RECORDS FOR PROCESSING
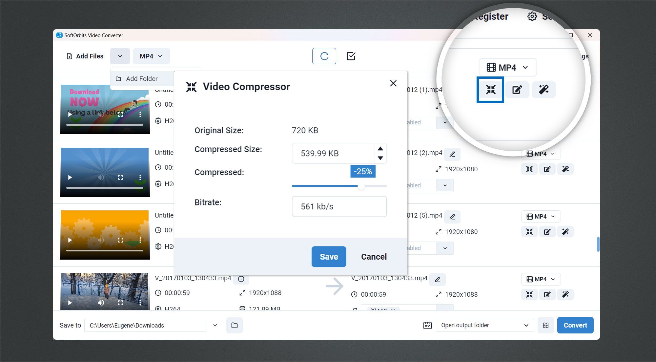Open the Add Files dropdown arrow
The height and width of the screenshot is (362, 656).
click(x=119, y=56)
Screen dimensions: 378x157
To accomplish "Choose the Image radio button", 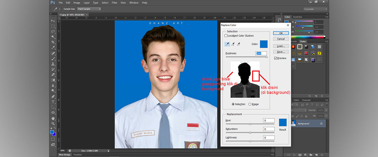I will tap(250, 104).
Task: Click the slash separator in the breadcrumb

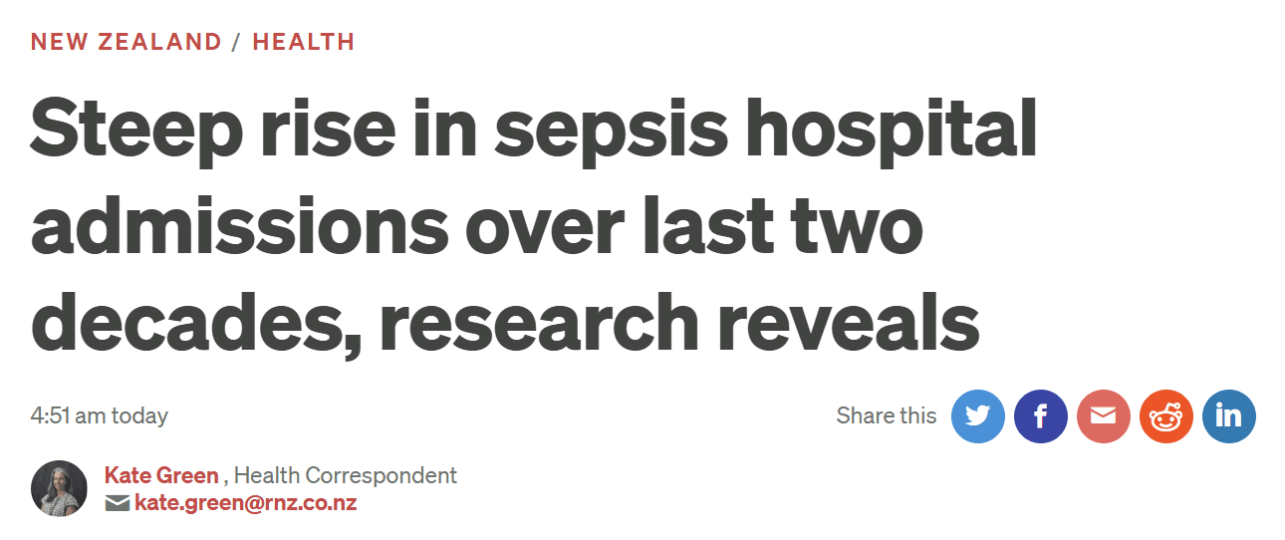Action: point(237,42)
...
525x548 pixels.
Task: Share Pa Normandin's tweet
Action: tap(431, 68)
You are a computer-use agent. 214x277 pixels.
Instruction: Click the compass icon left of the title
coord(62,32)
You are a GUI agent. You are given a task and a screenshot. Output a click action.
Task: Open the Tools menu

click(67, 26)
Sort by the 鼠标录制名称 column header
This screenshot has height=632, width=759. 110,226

THE TASK
Copy out each line of the records where the word "agent" appears.

OUTPUT
You are a computer-use agent. 214x277 pixels.
You are a GUI agent. You are given a task and a screenshot. Output a click action.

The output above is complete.